“Barafunda judicial
Se você quer criar uma barafunda judicial, é só reescrever uma lei qualquer usando outras palavras e publicá-la sem revogar a original. Mesmo que você não tenha pretendido alterar o conteúdo da regra, advogados, promotores e juízes cuidarão para que o caos se instale.
Pois é essa a receita que a Câmara segue ao fazer avançar a tramitação do Estatuto do Nascituro (PL 487/07). Em princípio, a peça não altera os dispositivos do Código Penal que permitem o aborto em caso de estupro e de risco de vida para a mãe, mas, ao introduzir um novo palavreado que afirma de modo enfático que embriões têm direitos, abre a perspectiva para que se acumulem interpretações e jurisprudência conflitantes, conspirando contra a clareza que toda boa lei deveria exibir.
No mais, o estatuto apresenta tantas inconsistências que se torna uma peça de humor involuntário. O artigo 4º, por exemplo, assegura aos nascituros o direito ‘à vida, à saúde, à alimentação, à dignidade, ao respeito, à liberdade e à convivência familiar’. Fico me perguntando no que consistiria a liberdade para um feto. A única ideia que me ocorre é a libertação do cordão umbilical, mas, como isso em geral significa aborto, duvido que seja essa a intenção do legislador.
Outra passagem surreal é a que define nascituro como qualquer ser humano concebido e não nascido, incluindo zigotos resultantes de fertilização ‘in vitro’ e clonagem. Esse dispositivo, combinado com o artigo 8º, que determina que o SUS deve dedicar aos nascituros a mesma prioridade dada a crianças já nascidas, faz com que a geladeira com 200 embriões inviáveis seja 200 vezes mais valiosa do que um bebê agonizante”.

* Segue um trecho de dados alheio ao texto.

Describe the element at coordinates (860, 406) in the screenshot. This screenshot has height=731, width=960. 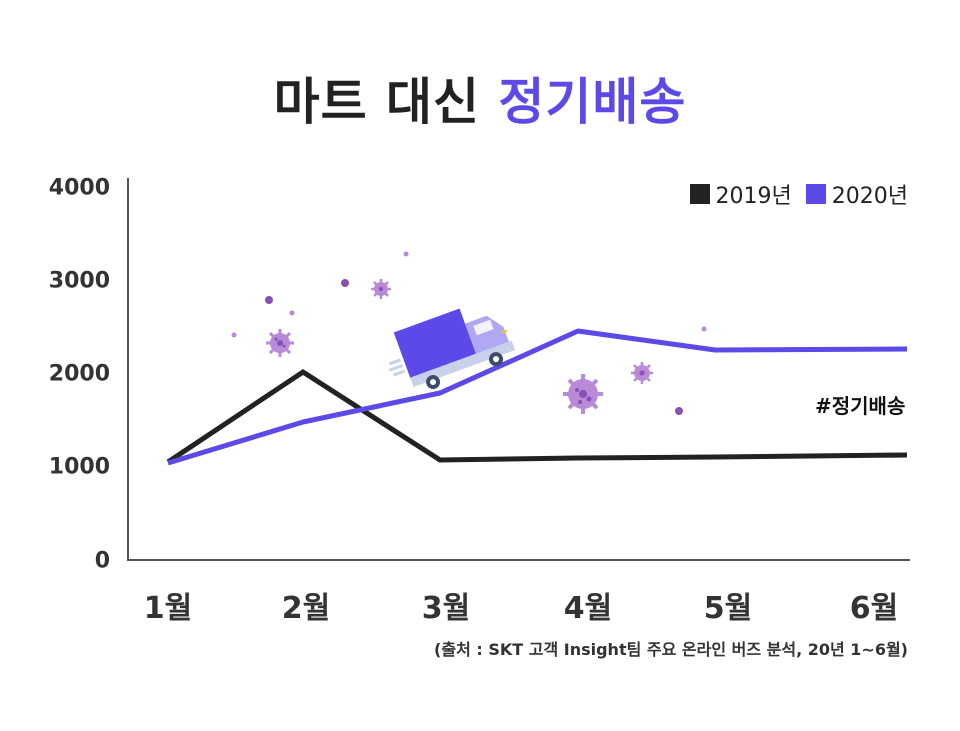
I see `hashtag-annotation: #정기배송` at that location.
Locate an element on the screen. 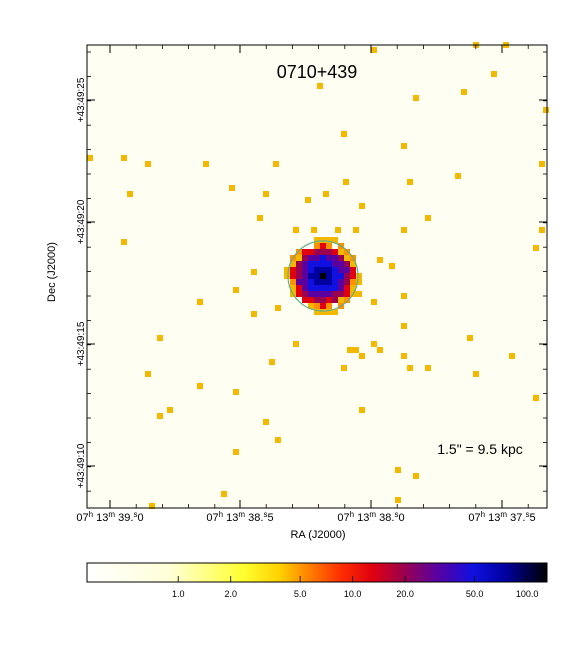 This screenshot has width=576, height=648. colorbar is located at coordinates (317, 572).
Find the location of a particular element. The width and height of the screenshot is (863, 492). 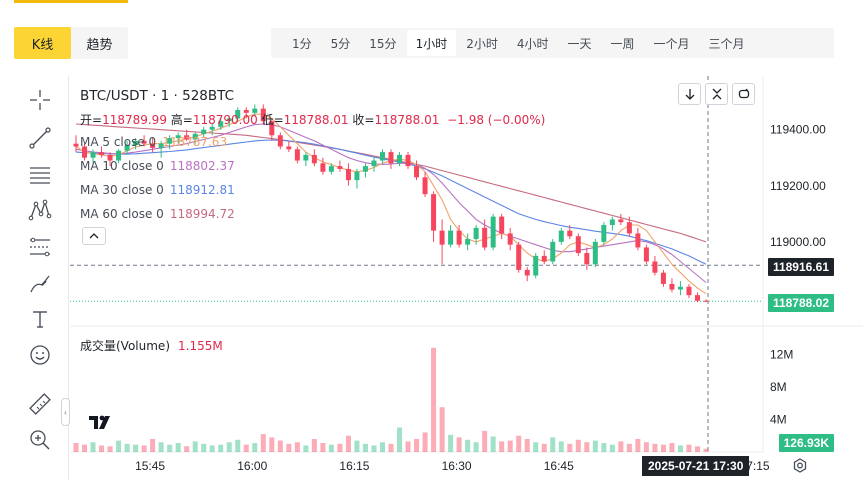

interval-1: 5分 is located at coordinates (340, 44).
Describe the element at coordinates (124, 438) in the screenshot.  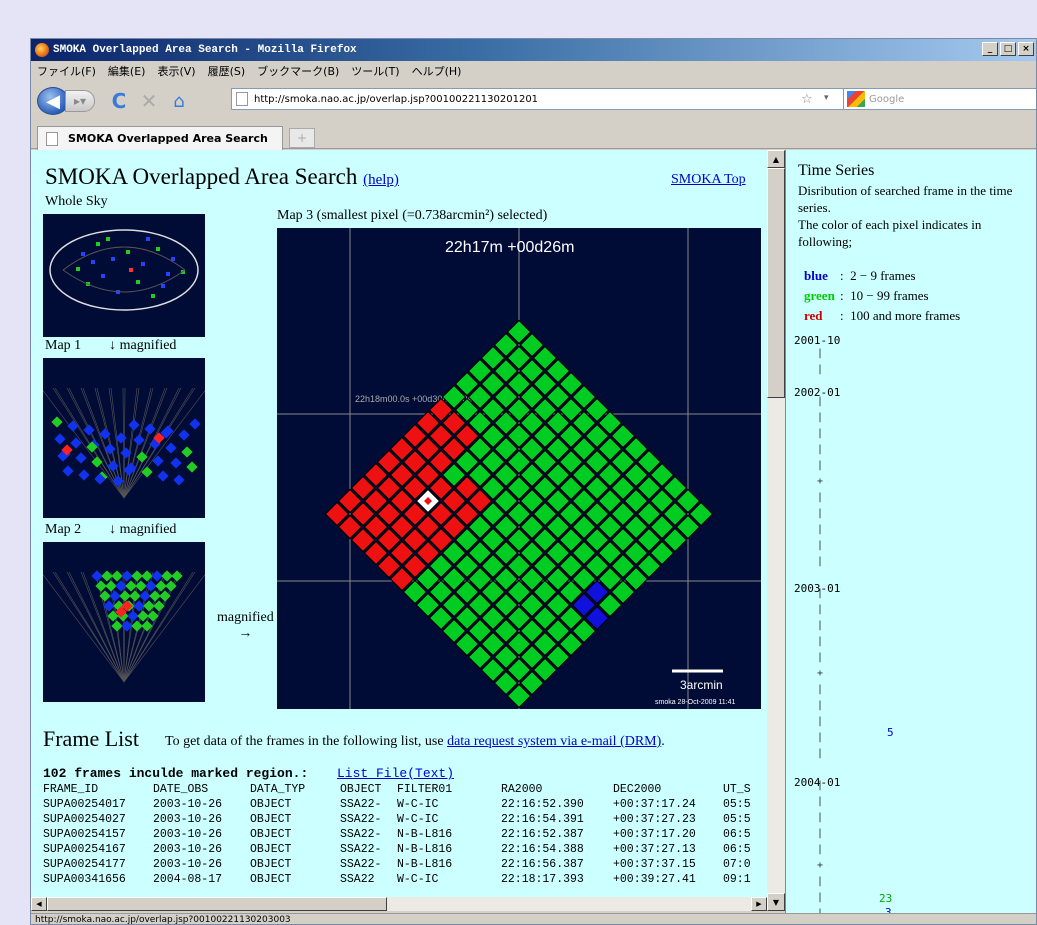
I see `map1` at that location.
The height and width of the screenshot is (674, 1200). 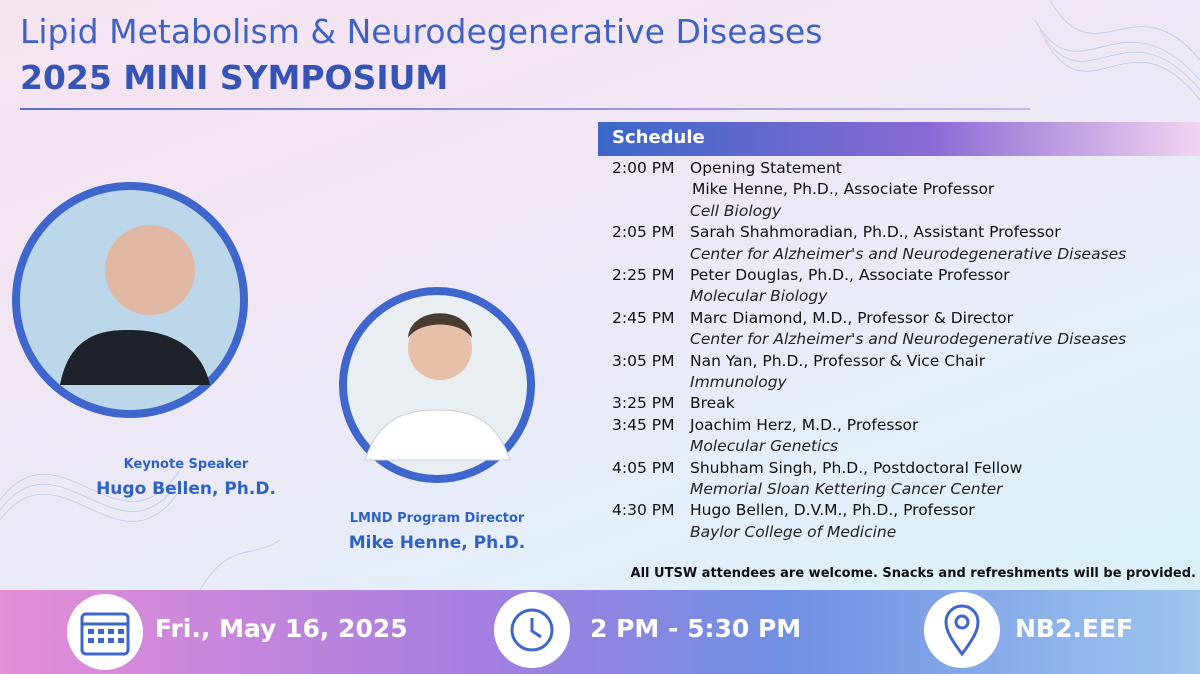 What do you see at coordinates (437, 518) in the screenshot?
I see `speaker-role: LMND Program Director` at bounding box center [437, 518].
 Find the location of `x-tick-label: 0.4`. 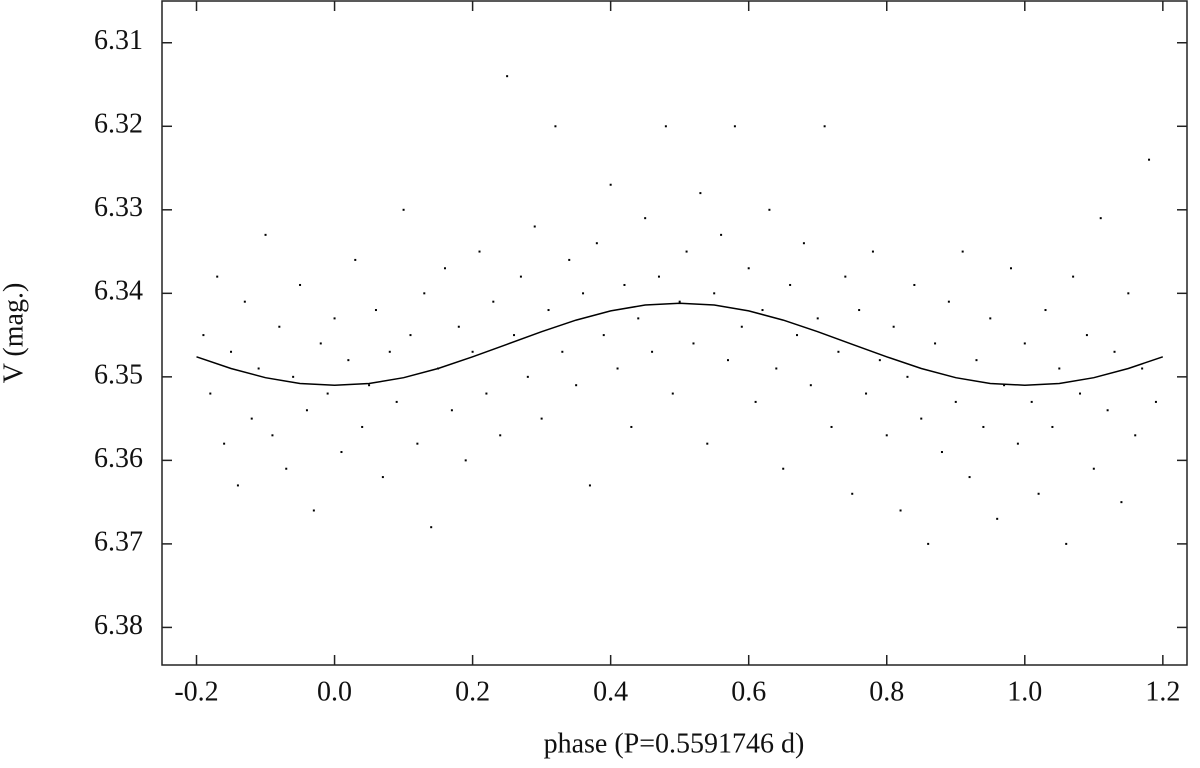

x-tick-label: 0.4 is located at coordinates (610, 692).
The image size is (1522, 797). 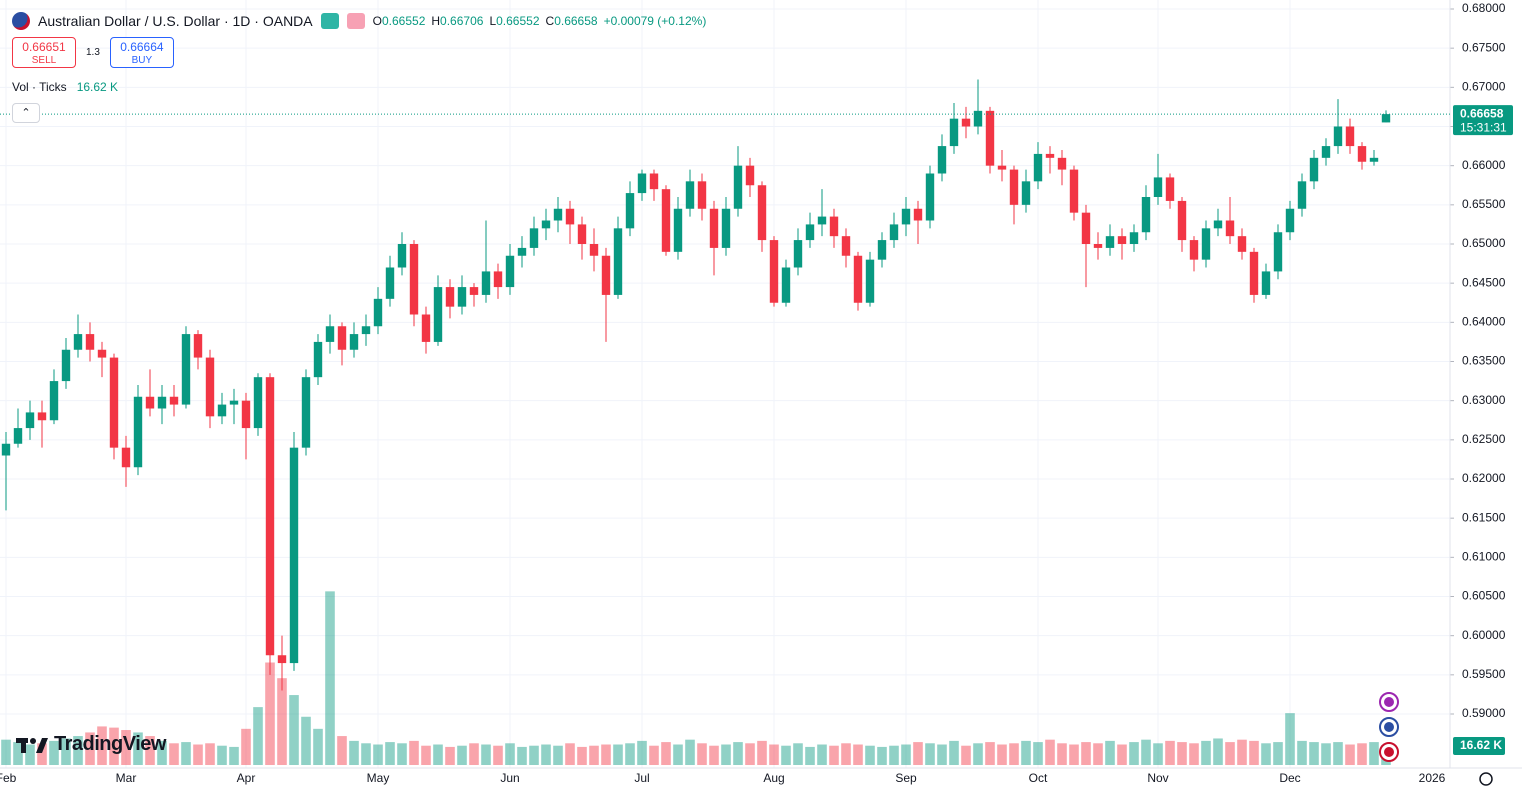 I want to click on y-tick-label: 0.67000, so click(x=1484, y=87).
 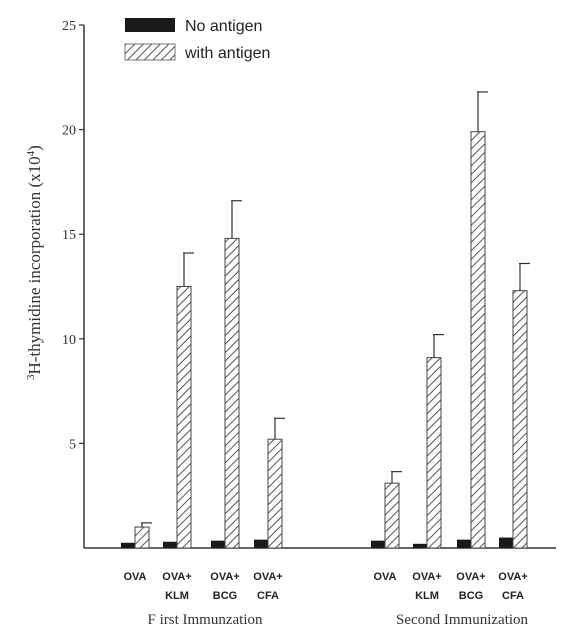 What do you see at coordinates (224, 26) in the screenshot?
I see `legend-label-no-antigen: No antigen` at bounding box center [224, 26].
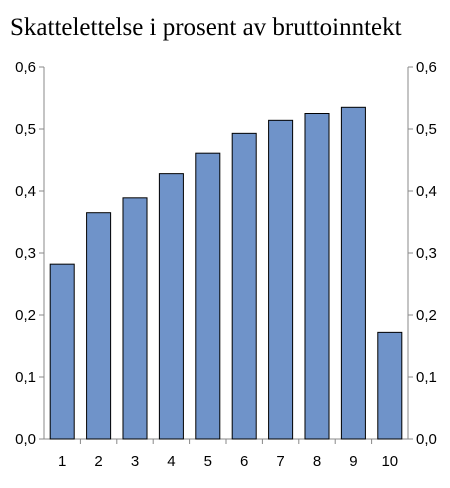  What do you see at coordinates (390, 462) in the screenshot?
I see `x-tick-label: 10` at bounding box center [390, 462].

O texto aponta para um problema que raramente percebemos, mas que ocupa a maior parte do tempo dos magistrados e bons advogados: tentando descobrir que lei ainda é válida e que lei deixou de valer.
Uma lei pode ser revogada totalmente (ab-rogação) ou parcialmente (derrogação). Muitos juristas consideram que o primeiro tipo é mais fácil de lidar porque o antigo texto deixa de valer. Segundo eles, não se perde tempo tentando montar uma única figura com peças de dois quebra-cabeças diferentes.
Mas ele também é muito mais raro porque toma mais tempo e demanda mais energia intelectual do legislador. Ele precisa reescrever um romance inteiro e não apenas um ou outro parágrafo de um romance que já está escrito.
Outros juristas preferem leis derrogadas porque se a nova lei for mal escrita (e muitas vezes o é), o dano é menor se ela afeta apenas alguns aspectos.
Na prática, é uma questão de gosto.
Onde as coisas realmente se complicam é que a maior parte das leis não diz explicitamente quais leis ou pedaços de leis que está revogando. É a chamada revogação implícita. É o caso apontado na matéria acima: o legislador prepara uma lei que entra em contradição com outra, e deixa a cargo dos juristas decidir se as leis que já existiam foram ab-rogadas, derrogadas, ou se não foram afetadas.
Como dá para imaginar, as coisas ficam muito mais complicadas porque os juristas passam a ter de adivinhar o que o legislador tinha em mente quando aprovou a lei. E adivinhar o que um deputado, senador ou vereador tem em mente nem sempre é fácil.
Então por que os parlamentares simplesmente não dizem claramente se querem que algo deixe de valer ou continua valendo?
Há várias razões, mas duas delas, talvez as mais comuns estejam ligadas à realidade das instituições brasileiras. Primeiro, muitas vezes nossos parlamentares desconhecem as leis brasileiras e/ou seu funcionamento. Por isso deixam a cargo de quem tem mais conhecimento – os juristas – tentar ‘por a casa em ordem’
E, às vezes, mesmo conhecendo, não querem ‘mexer em vespeiro’. Boa parte das leis são aprovadas para ‘fazer bonito’ aos eleitores. Mexer expressamente em leis que já existiam pode indispor os parlamentares com eleitores. Politicamente é mais conveniente deixarem o vespeiro nas mãos dos juristas.
Pense no caso acima: um segmento do eleitorado deseja restringir a prática do aborto, mas os mesmos parlamentares que querem agradar tais eleitores, não querem desagradar os demais segmentos que não querem a mudança da lei atual (ou que querem seu relaxamento). A solução que encontram? Aprovar uma nova lei que agrade ao primeiro grupo sem citar explicitamente qualquer mudançã na lei atual para não desagradar o segundo grupo. Quando a Justiça finalmente tiver que decidir que elas são incompatíveis, a 'culpa' será dela.